Last month, John Browne, the director of the Los Alamos lab, told his employees that he had “considerable reservations” about testing large numbers of people as a deterrent to espionage. However, he said he would support polygraphs for those handling top-secret materials and working in the most sensitive, “special access” nuclear programs, where voluntary polygraphs already are administered.

The new regulations, scheduled to be released Nov. 1, will require testing of nuclear weapons designers, security and counterintelligence officials, some employees at nuclear weapons production plants and a few political appointees at DOE headquarters in Washington.

As an argument in favor of testing, DOE officials have pointed to the Pentagon’s experience.
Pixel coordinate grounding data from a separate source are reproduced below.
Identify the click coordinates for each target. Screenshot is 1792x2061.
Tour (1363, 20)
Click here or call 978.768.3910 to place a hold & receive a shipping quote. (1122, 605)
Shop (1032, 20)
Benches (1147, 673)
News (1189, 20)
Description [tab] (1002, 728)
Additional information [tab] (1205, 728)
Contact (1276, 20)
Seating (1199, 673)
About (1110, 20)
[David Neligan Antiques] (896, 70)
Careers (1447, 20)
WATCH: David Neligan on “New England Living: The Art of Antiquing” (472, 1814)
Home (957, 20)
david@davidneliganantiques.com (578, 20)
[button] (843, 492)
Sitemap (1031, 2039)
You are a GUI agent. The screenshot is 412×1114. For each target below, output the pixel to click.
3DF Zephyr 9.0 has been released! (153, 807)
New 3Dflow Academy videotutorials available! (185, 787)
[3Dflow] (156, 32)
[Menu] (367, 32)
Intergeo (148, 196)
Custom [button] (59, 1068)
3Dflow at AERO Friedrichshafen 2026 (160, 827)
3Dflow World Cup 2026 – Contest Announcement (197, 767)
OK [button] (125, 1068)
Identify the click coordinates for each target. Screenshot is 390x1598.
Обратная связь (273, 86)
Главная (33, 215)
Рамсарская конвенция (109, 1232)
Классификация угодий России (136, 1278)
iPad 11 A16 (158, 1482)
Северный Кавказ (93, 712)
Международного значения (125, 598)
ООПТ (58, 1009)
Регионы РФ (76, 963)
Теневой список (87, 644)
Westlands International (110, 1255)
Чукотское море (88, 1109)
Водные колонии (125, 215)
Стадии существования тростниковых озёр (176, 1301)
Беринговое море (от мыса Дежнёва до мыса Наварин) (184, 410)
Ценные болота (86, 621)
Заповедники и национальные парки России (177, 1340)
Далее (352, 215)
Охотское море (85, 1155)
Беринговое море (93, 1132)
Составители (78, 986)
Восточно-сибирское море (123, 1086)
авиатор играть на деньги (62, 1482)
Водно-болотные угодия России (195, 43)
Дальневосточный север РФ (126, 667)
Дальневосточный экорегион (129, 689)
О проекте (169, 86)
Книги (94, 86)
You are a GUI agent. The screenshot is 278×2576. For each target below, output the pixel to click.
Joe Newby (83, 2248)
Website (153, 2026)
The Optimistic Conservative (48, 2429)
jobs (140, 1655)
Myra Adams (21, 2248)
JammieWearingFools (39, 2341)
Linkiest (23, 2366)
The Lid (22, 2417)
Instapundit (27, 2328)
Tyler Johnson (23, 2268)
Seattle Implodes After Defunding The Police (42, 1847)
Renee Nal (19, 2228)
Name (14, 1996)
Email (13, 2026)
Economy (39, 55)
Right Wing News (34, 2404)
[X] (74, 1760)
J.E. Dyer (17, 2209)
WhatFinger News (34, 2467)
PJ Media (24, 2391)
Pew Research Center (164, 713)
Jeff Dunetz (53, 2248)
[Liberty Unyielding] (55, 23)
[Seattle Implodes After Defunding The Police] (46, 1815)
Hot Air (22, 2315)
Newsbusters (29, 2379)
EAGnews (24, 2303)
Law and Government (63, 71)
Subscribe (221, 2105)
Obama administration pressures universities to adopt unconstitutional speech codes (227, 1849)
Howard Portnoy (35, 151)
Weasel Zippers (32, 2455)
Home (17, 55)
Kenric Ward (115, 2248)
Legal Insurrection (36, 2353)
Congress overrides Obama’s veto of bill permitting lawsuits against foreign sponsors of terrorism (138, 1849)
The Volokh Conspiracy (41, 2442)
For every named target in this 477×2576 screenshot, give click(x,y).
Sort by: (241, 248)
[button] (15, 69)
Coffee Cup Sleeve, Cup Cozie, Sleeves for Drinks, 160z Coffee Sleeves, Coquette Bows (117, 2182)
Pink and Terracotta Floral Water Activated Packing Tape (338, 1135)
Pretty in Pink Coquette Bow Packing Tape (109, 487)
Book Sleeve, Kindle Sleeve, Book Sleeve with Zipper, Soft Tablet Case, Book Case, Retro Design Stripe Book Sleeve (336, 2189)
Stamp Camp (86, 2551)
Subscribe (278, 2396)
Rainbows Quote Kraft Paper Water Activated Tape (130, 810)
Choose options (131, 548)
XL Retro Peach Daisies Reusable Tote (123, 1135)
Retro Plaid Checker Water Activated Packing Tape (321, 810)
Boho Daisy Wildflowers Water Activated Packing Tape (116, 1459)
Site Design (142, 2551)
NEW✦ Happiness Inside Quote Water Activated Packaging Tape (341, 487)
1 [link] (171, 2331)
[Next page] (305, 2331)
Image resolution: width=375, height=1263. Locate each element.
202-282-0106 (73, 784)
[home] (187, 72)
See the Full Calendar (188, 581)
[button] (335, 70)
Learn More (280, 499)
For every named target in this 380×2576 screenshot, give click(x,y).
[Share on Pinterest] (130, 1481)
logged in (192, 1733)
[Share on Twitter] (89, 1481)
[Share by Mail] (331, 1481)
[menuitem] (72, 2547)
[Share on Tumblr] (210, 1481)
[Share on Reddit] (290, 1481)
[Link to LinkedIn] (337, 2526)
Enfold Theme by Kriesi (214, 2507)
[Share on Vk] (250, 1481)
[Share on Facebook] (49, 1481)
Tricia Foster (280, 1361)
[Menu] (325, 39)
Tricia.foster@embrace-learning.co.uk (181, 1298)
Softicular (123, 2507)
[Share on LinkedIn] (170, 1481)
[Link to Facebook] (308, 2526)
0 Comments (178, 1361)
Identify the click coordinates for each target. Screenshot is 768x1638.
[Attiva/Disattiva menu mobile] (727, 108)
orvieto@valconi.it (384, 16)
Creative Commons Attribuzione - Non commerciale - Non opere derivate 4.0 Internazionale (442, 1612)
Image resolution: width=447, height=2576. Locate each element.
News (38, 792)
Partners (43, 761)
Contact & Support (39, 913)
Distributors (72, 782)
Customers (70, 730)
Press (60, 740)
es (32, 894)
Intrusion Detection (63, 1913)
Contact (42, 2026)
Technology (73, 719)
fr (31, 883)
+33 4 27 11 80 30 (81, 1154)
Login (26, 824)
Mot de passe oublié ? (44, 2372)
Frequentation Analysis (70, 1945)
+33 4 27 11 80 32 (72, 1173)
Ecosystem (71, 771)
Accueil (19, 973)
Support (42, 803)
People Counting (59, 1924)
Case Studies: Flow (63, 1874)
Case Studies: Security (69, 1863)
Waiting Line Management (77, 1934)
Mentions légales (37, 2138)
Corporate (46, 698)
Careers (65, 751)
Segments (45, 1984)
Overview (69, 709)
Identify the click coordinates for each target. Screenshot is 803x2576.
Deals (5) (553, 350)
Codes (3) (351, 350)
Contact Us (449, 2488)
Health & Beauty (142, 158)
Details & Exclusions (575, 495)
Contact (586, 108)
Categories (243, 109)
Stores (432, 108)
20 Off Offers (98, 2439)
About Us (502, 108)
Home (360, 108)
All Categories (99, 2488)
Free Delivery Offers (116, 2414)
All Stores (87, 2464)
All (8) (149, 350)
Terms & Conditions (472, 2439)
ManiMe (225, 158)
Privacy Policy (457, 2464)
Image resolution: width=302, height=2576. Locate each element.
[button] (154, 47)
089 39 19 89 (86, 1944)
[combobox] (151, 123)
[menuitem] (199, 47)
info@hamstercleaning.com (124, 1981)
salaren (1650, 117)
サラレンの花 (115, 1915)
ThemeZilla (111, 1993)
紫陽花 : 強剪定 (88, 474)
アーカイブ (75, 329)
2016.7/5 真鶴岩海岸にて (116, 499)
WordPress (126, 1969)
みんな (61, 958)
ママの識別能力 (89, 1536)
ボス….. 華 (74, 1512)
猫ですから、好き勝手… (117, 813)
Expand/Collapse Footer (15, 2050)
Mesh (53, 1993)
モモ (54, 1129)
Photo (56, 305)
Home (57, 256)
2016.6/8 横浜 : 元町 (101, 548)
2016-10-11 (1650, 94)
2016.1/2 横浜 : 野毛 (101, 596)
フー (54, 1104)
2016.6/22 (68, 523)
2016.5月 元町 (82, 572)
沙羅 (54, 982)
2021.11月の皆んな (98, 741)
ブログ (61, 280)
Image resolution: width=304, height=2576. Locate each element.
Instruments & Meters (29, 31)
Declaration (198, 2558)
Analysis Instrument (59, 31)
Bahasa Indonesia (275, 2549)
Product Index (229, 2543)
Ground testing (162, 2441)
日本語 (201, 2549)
When polygraphs were administered last year to nearly 7,500 employees of the Defense Department and its contractors, they produced “significant security or criminal information” on more than a dozen individuals, according to a report submitted this year to the House and Senate Armed Services Committees.

One civilian employee of the National Security Agency who showed deception in the testing subsequently admitted that he had given classified information to his foreign-born wife, who was in contact with a foreign intelligence agency, according to the report. A Pentagon official said the NSA employee has resigned.

Of the 7,461 people tested by Pentagon examiners during fiscal 1998, 127 showed significant deception, but 106 of them were determined to be innocent after further review, according to the report.